◆ ENTRIES SUPPLIED ◆
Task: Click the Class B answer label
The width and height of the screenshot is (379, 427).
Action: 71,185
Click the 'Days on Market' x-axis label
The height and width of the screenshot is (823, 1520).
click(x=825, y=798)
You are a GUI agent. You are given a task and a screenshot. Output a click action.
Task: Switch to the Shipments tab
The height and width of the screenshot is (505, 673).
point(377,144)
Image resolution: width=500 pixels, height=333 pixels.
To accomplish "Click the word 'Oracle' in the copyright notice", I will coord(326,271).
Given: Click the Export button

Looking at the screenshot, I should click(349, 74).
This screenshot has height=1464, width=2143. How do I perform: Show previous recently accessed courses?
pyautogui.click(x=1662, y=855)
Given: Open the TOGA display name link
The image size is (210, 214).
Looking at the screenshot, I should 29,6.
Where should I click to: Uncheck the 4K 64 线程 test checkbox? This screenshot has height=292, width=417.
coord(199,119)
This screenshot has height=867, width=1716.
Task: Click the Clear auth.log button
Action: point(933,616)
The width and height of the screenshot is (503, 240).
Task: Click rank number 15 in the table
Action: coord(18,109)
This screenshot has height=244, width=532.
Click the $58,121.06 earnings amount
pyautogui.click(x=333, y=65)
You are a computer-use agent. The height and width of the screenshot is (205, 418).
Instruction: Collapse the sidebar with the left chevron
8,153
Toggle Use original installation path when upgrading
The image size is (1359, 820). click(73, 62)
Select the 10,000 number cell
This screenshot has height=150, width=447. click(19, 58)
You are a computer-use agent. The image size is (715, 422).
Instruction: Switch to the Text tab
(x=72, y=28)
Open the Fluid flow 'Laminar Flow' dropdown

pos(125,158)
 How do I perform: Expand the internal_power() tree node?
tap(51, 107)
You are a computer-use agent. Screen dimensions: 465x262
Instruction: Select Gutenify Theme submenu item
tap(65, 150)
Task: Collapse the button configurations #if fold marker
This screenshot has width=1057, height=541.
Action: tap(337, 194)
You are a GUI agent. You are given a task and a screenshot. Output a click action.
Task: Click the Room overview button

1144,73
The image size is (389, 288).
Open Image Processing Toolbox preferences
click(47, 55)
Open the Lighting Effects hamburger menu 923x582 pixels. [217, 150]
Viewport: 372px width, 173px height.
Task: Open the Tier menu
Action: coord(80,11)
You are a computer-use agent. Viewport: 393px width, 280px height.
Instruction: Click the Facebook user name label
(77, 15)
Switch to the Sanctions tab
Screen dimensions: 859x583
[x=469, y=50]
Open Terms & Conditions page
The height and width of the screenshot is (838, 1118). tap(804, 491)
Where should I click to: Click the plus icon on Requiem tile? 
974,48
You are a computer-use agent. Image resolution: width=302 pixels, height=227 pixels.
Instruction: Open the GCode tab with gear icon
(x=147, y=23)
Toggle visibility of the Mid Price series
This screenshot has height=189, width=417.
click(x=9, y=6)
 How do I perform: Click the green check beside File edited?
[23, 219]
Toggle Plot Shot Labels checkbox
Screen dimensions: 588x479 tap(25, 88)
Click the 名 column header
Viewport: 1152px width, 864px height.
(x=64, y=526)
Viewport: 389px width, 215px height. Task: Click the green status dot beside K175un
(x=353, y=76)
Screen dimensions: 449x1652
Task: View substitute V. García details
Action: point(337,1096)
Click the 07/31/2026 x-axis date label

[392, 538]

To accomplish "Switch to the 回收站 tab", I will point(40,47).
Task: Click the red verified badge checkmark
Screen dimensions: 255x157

◆ REQUIREMENT ◆
Every record is to be retyped exactly as given.

◆ RESULT OF THE TASK ◆
Task: Click the Class B answer label
The width and height of the screenshot is (379, 427).
Action: 71,185
Click the 'Days on Market' x-axis label
The height and width of the screenshot is (823, 1520).
click(x=825, y=798)
You are a GUI agent. You are given a task and a screenshot. Output a click action.
Task: Switch to the Shipments tab
The height and width of the screenshot is (505, 673).
point(377,144)
Image resolution: width=500 pixels, height=333 pixels.
To accomplish "Click the word 'Oracle' in the copyright notice", I will coord(326,271).
Given: Click the Export button

Looking at the screenshot, I should click(349, 74).
This screenshot has height=1464, width=2143. How do I perform: Show previous recently accessed courses?
pyautogui.click(x=1662, y=855)
Given: Open the TOGA display name link
The image size is (210, 214).
Looking at the screenshot, I should 29,6.
Where should I click to: Uncheck the 4K 64 线程 test checkbox? This screenshot has height=292, width=417.
coord(199,119)
This screenshot has height=867, width=1716.
Task: Click the Clear auth.log button
Action: point(933,616)
The width and height of the screenshot is (503, 240).
Task: Click rank number 15 in the table
Action: coord(18,109)
This screenshot has height=244, width=532.
Click the $58,121.06 earnings amount
pyautogui.click(x=333, y=65)
You are a computer-use agent. The height and width of the screenshot is (205, 418).
Instruction: Collapse the sidebar with the left chevron
8,153
Toggle Use original installation path when upgrading
The image size is (1359, 820). click(73, 62)
Select the 10,000 number cell
This screenshot has height=150, width=447. click(19, 58)
You are a computer-use agent. The image size is (715, 422).
Instruction: Switch to the Text tab
(x=72, y=28)
Open the Fluid flow 'Laminar Flow' dropdown

pos(125,158)
 How do I perform: Expand the internal_power() tree node?
tap(51, 107)
You are a computer-use agent. Screen dimensions: 465x262
Instruction: Select Gutenify Theme submenu item
tap(65, 150)
Task: Collapse the button configurations #if fold marker
This screenshot has width=1057, height=541.
Action: tap(337, 194)
You are a GUI agent. You are given a task and a screenshot. Output a click action.
Task: Click the Room overview button

1144,73
The image size is (389, 288).
Open Image Processing Toolbox preferences
click(47, 55)
Open the Lighting Effects hamburger menu 923x582 pixels. [217, 150]
Viewport: 372px width, 173px height.
Task: Open the Tier menu
Action: coord(80,11)
You are a computer-use agent. Viewport: 393px width, 280px height.
Instruction: Click the Facebook user name label
(77, 15)
Switch to the Sanctions tab
Screen dimensions: 859x583
[x=469, y=50]
Open Terms & Conditions page
The height and width of the screenshot is (838, 1118). tap(804, 491)
Where should I click to: Click the plus icon on Requiem tile? 
974,48
You are a computer-use agent. Image resolution: width=302 pixels, height=227 pixels.
Instruction: Open the GCode tab with gear icon
(x=147, y=23)
Toggle visibility of the Mid Price series
This screenshot has height=189, width=417.
click(x=9, y=6)
 How do I perform: Click the green check beside File edited?
[23, 219]
Toggle Plot Shot Labels checkbox
Screen dimensions: 588x479 tap(25, 88)
Click the 名 column header
Viewport: 1152px width, 864px height.
(x=64, y=526)
Viewport: 389px width, 215px height. Task: Click the green status dot beside K175un
(x=353, y=76)
Screen dimensions: 449x1652
Task: View substitute V. García details
Action: point(337,1096)
Click the 07/31/2026 x-axis date label

[392, 538]

To accomplish "Switch to the 回收站 tab", I will point(40,47).
Task: Click the red verified badge checkmark
Screen dimensions: 255x157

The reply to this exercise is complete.